• _Deine Aufgabe_
Gib aus dem zitierten Text unten den Abschnitt wörtlich aus, der mit den Worten „Nachtrag zum Kommentar“ beginnt und mit „begründen zu können.“ endet.

• _Zitierter Text_
════

Addenda & Corrigenda (Stand: 17. Juni 2024):
Hinweis zum Kommentar: Der vierte Absatz wurde hinzugefügt. In Anm. 4 wurde der Hinweis auf das Pfälzische Kkosterlexikon hinzugefügt.
Nachtrag zum Kommentar
Gegen seine Frühdatierung kann der Bearbeiter vorläufig nur eine eigene neue Meinung vorbringen, ohne sie an dieser Stelle ausführlich begründen zu können.
Es gibt Indizien dafür, dass Erzbischof Poppo erst später die Schließung des Frauenkonvents „heilte“, indem er mit der Gründung des Stiftes Pfalzel 1027 eine solide Wiederbelebung des Gottesdienstes in Pfalzel und in abhängigen Kirchen erreichte. So bot er mit den neuen Pfründen den zuvor wegen des Frauenkonvents nach Pfalzel orientierten Adligen und anderen Grundherren der Umgebung ein neues Versorgungszentrum und eine Stätte zur Versicherung ihres Seelenheils. Als eine Art „Friedensangebot“ an Ruothilds Familie und ihr Umfeld mochte unter anderem die Grabplatte dienen, deren Text die „wahrhaft“ monastische Lebensführung der „schönen Stiftsdame“ pries und so die alten Vorwürfe, die zum Konflikt geführt hatten, zurücknahm.

════

• _Gesammelte Daten_
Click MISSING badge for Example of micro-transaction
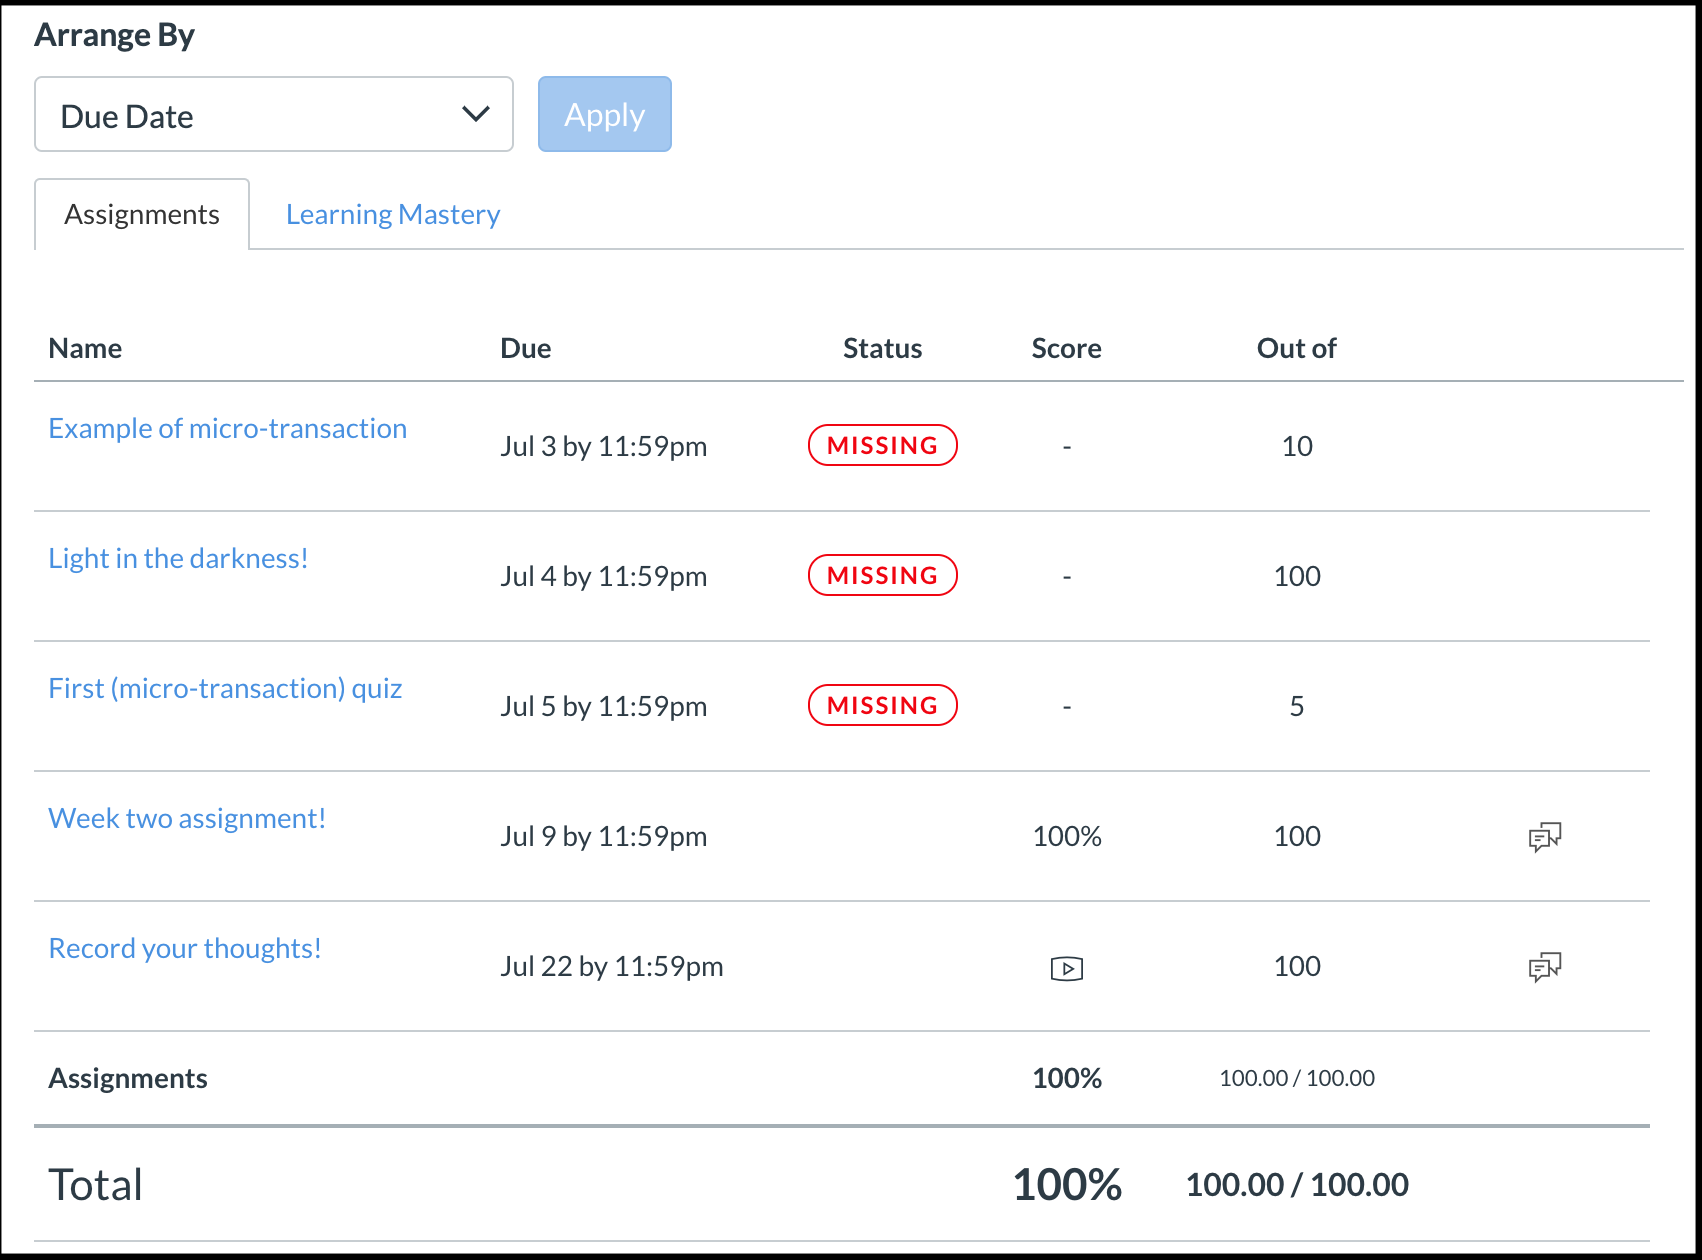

════

• _Lösung der Aufgabe_
Nachtrag zum Kommentar
Gegen seine Frühdatierung kann der Bearbeiter vorläufig nur eine eigene neue Meinung vorbringen, ohne sie an dieser Stelle ausführlich begründen zu können.